**Instruction:**
Retype the listing below in full, keeping every line unchanged.

**Data listing:**

....

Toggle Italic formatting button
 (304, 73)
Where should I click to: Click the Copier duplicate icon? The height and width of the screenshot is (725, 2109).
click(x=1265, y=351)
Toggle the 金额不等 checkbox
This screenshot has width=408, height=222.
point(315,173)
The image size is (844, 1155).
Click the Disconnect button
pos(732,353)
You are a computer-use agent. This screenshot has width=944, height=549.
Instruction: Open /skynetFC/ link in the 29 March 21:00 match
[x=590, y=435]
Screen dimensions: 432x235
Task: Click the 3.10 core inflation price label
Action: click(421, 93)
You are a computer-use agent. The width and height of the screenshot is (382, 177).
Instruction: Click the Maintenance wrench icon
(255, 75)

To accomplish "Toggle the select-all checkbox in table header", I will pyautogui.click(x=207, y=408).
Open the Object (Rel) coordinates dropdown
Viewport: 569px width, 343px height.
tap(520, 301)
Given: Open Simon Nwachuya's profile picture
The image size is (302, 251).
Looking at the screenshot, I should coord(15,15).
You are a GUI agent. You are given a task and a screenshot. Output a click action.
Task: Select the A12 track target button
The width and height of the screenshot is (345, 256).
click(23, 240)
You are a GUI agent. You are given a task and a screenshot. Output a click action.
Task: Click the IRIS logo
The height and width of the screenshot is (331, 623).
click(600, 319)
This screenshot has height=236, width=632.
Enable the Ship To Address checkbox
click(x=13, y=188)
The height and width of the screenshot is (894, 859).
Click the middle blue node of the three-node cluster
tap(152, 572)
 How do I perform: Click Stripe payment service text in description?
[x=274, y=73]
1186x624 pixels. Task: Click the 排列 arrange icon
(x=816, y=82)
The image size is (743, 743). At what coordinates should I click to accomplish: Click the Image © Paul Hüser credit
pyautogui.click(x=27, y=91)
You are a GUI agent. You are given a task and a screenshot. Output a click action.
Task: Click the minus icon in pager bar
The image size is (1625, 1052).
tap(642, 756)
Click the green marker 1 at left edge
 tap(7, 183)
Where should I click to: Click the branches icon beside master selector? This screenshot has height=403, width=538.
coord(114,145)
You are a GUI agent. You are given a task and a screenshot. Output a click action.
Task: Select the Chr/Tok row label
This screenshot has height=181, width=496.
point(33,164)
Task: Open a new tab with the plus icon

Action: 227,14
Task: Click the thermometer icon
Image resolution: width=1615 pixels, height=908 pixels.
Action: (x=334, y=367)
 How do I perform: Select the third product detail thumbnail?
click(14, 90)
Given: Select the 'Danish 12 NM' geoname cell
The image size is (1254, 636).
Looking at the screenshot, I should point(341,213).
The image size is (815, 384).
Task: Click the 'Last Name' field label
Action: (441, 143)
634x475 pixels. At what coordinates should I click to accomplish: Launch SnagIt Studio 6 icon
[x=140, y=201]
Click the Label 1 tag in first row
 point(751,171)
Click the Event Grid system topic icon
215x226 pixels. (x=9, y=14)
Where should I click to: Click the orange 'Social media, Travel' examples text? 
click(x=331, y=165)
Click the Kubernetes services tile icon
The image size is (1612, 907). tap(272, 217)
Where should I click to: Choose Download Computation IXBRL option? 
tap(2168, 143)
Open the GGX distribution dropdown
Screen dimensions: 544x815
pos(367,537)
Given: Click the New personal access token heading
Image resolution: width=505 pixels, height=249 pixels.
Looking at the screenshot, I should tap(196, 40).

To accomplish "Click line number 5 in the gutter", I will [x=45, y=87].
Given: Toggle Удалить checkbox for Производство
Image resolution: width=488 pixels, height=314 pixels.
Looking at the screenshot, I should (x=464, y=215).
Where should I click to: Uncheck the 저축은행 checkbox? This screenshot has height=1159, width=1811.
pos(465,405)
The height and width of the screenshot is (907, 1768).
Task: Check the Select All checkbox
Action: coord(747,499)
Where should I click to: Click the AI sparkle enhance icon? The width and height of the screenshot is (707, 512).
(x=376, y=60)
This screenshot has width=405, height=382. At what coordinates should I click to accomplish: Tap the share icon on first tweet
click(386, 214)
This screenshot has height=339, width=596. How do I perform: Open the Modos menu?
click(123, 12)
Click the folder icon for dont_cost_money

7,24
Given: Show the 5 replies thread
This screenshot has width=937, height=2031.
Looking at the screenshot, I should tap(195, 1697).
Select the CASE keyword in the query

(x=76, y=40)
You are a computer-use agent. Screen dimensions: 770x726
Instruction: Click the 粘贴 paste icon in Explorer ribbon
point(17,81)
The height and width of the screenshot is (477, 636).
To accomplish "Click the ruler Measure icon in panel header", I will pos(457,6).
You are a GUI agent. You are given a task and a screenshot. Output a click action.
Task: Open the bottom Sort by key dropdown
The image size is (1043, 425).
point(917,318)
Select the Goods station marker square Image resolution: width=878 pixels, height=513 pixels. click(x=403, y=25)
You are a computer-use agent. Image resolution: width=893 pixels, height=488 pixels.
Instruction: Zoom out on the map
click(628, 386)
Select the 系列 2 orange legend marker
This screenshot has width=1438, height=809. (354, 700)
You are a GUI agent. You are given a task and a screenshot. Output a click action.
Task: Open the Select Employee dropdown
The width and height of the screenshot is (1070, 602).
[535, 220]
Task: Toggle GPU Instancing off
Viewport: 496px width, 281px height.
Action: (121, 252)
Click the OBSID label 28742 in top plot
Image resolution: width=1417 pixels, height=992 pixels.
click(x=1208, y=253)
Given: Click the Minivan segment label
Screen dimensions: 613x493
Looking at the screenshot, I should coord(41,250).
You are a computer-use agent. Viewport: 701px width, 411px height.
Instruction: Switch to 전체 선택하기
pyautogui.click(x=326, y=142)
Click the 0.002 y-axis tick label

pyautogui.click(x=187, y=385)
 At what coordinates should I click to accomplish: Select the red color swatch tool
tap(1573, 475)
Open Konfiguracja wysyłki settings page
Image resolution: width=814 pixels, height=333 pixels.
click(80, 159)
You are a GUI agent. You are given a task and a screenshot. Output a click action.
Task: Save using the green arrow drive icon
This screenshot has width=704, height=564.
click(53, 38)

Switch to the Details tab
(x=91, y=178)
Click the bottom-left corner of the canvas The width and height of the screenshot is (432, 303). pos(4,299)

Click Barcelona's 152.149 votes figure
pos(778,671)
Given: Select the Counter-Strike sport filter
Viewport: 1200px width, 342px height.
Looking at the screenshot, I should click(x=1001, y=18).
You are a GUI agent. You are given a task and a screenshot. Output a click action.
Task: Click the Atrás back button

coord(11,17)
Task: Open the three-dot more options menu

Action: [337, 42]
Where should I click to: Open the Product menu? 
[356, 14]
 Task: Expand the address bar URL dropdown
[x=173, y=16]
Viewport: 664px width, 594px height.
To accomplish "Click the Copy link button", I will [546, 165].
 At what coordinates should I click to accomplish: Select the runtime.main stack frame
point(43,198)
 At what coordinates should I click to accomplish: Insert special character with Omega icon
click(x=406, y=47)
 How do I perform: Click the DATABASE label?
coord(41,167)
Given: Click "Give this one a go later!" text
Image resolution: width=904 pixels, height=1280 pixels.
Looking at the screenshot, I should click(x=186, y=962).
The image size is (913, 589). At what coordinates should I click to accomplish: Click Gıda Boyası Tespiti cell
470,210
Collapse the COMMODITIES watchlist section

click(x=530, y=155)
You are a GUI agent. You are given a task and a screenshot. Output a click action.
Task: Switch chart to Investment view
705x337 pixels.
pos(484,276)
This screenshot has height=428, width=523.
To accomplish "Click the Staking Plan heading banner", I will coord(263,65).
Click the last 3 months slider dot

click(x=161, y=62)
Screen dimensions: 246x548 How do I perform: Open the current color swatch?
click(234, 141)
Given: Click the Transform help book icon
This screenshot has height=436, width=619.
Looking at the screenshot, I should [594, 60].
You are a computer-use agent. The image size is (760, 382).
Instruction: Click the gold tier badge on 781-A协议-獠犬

....

**Result of the task:**
Toggle Italic formatting button
 (304, 73)
Where should I click to: Click the Copier duplicate icon? The height and width of the screenshot is (725, 2109).
click(x=1265, y=351)
Toggle the 金额不等 checkbox
This screenshot has width=408, height=222.
point(315,173)
The image size is (844, 1155).
Click the Disconnect button
pos(732,353)
You are a computer-use agent. This screenshot has width=944, height=549.
Instruction: Open /skynetFC/ link in the 29 March 21:00 match
[x=590, y=435]
Screen dimensions: 432x235
Task: Click the 3.10 core inflation price label
Action: click(421, 93)
You are a computer-use agent. The width and height of the screenshot is (382, 177).
Instruction: Click the Maintenance wrench icon
(255, 75)

To accomplish "Toggle the select-all checkbox in table header", I will pyautogui.click(x=207, y=408).
Open the Object (Rel) coordinates dropdown
Viewport: 569px width, 343px height.
tap(520, 301)
Given: Open Simon Nwachuya's profile picture
The image size is (302, 251).
Looking at the screenshot, I should coord(15,15).
You are a GUI agent. You are given a task and a screenshot. Output a click action.
Task: Select the A12 track target button
The width and height of the screenshot is (345, 256).
click(23, 240)
You are a GUI agent. You are given a task and a screenshot. Output a click action.
Task: Click the IRIS logo
The height and width of the screenshot is (331, 623).
click(600, 319)
This screenshot has height=236, width=632.
Enable the Ship To Address checkbox
click(x=13, y=188)
The height and width of the screenshot is (894, 859).
Click the middle blue node of the three-node cluster
tap(152, 572)
 How do I perform: Click Stripe payment service text in description?
[x=274, y=73]
1186x624 pixels. Task: Click the 排列 arrange icon
(x=816, y=82)
The image size is (743, 743). At what coordinates should I click to accomplish: Click the Image © Paul Hüser credit
pyautogui.click(x=27, y=91)
You are a GUI agent. You are given a task and a screenshot. Output a click action.
Task: Click the minus icon in pager bar
The image size is (1625, 1052).
tap(642, 756)
Click the green marker 1 at left edge
 tap(7, 183)
Where should I click to: Click the branches icon beside master selector? This screenshot has height=403, width=538.
coord(114,145)
You are a GUI agent. You are given a task and a screenshot. Output a click action.
Task: Select the Chr/Tok row label
This screenshot has height=181, width=496.
point(33,164)
Task: Open a new tab with the plus icon

Action: 227,14
Task: Click the thermometer icon
Image resolution: width=1615 pixels, height=908 pixels.
Action: (x=334, y=367)
 How do I perform: Select the third product detail thumbnail?
click(14, 90)
Given: Select the 'Danish 12 NM' geoname cell
The image size is (1254, 636).
Looking at the screenshot, I should point(341,213).
The image size is (815, 384).
Task: Click the 'Last Name' field label
Action: (441, 143)
634x475 pixels. At what coordinates should I click to accomplish: Launch SnagIt Studio 6 icon
[x=140, y=201]
Click the Label 1 tag in first row
 point(751,171)
Click the Event Grid system topic icon
215x226 pixels. (x=9, y=14)
Where should I click to: Click the orange 'Social media, Travel' examples text? 
click(x=331, y=165)
Click the Kubernetes services tile icon
The image size is (1612, 907). tap(272, 217)
Where should I click to: Choose Download Computation IXBRL option? 
tap(2168, 143)
Open the GGX distribution dropdown
Screen dimensions: 544x815
pos(367,537)
Given: Click the New personal access token heading
Image resolution: width=505 pixels, height=249 pixels.
Looking at the screenshot, I should tap(196, 40).

To accomplish "Click line number 5 in the gutter", I will [x=45, y=87].
Given: Toggle Удалить checkbox for Производство
Image resolution: width=488 pixels, height=314 pixels.
Looking at the screenshot, I should (x=464, y=215).
Where should I click to: Uncheck the 저축은행 checkbox? This screenshot has height=1159, width=1811.
pos(465,405)
The height and width of the screenshot is (907, 1768).
Task: Check the Select All checkbox
Action: coord(747,499)
Where should I click to: Click the AI sparkle enhance icon? The width and height of the screenshot is (707, 512).
(x=376, y=60)
This screenshot has width=405, height=382. At what coordinates should I click to accomplish: Tap the share icon on first tweet
click(386, 214)
This screenshot has height=339, width=596. How do I perform: Open the Modos menu?
click(123, 12)
Click the folder icon for dont_cost_money

7,24
Given: Show the 5 replies thread
This screenshot has width=937, height=2031.
Looking at the screenshot, I should tap(195, 1697).
Select the CASE keyword in the query

(x=76, y=40)
You are a computer-use agent. Screen dimensions: 770x726
Instruction: Click the 粘贴 paste icon in Explorer ribbon
point(17,81)
The height and width of the screenshot is (477, 636).
To accomplish "Click the ruler Measure icon in panel header", I will pos(457,6).
You are a GUI agent. You are given a task and a screenshot. Output a click action.
Task: Open the bottom Sort by key dropdown
The image size is (1043, 425).
point(917,318)
Select the Goods station marker square Image resolution: width=878 pixels, height=513 pixels. click(x=403, y=25)
You are a computer-use agent. Image resolution: width=893 pixels, height=488 pixels.
Instruction: Zoom out on the map
click(628, 386)
Select the 系列 2 orange legend marker
This screenshot has width=1438, height=809. (354, 700)
You are a GUI agent. You are given a task and a screenshot. Output a click action.
Task: Open the Select Employee dropdown
The width and height of the screenshot is (1070, 602).
[535, 220]
Task: Toggle GPU Instancing off
Viewport: 496px width, 281px height.
Action: (121, 252)
Click the OBSID label 28742 in top plot
Image resolution: width=1417 pixels, height=992 pixels.
click(x=1208, y=253)
Given: Click the Minivan segment label
Screen dimensions: 613x493
Looking at the screenshot, I should coord(41,250).
You are a computer-use agent. Viewport: 701px width, 411px height.
Instruction: Switch to 전체 선택하기
pyautogui.click(x=326, y=142)
Click the 0.002 y-axis tick label

pyautogui.click(x=187, y=385)
 At what coordinates should I click to accomplish: Select the red color swatch tool
tap(1573, 475)
Open Konfiguracja wysyłki settings page
Image resolution: width=814 pixels, height=333 pixels.
click(80, 159)
You are a GUI agent. You are given a task and a screenshot. Output a click action.
Task: Save using the green arrow drive icon
This screenshot has width=704, height=564.
click(53, 38)

Switch to the Details tab
(x=91, y=178)
Click the bottom-left corner of the canvas The width and height of the screenshot is (432, 303). pos(4,299)

Click Barcelona's 152.149 votes figure
pos(778,671)
Given: Select the Counter-Strike sport filter
Viewport: 1200px width, 342px height.
Looking at the screenshot, I should click(x=1001, y=18).
You are a GUI agent. You are given a task and a screenshot. Output a click action.
Task: Click the Atrás back button

coord(11,17)
Task: Open the three-dot more options menu

Action: [337, 42]
Where should I click to: Open the Product menu? 
[356, 14]
 Task: Expand the address bar URL dropdown
[x=173, y=16]
Viewport: 664px width, 594px height.
To accomplish "Click the Copy link button", I will [546, 165].
 At what coordinates should I click to accomplish: Select the runtime.main stack frame
point(43,198)
 At what coordinates should I click to accomplish: Insert special character with Omega icon
click(x=406, y=47)
 How do I perform: Click the DATABASE label?
coord(41,167)
Given: Click "Give this one a go later!" text
Image resolution: width=904 pixels, height=1280 pixels.
Looking at the screenshot, I should click(x=186, y=962).
The image size is (913, 589). At what coordinates should I click to accomplish: Click Gıda Boyası Tespiti cell
470,210
Collapse the COMMODITIES watchlist section

click(x=530, y=155)
You are a GUI agent. You are given a task and a screenshot. Output a click action.
Task: Switch chart to Investment view
705x337 pixels.
pos(484,276)
This screenshot has height=428, width=523.
To accomplish "Click the Staking Plan heading banner", I will coord(263,65).
Click the last 3 months slider dot

click(x=161, y=62)
Screen dimensions: 246x548 How do I perform: Open the current color swatch?
click(234, 141)
Given: Click the Transform help book icon
This screenshot has height=436, width=619.
Looking at the screenshot, I should [594, 60].
You are a computer-use agent. The image size is (760, 382).
Instruction: Click the gold tier badge on 781-A协议-獠犬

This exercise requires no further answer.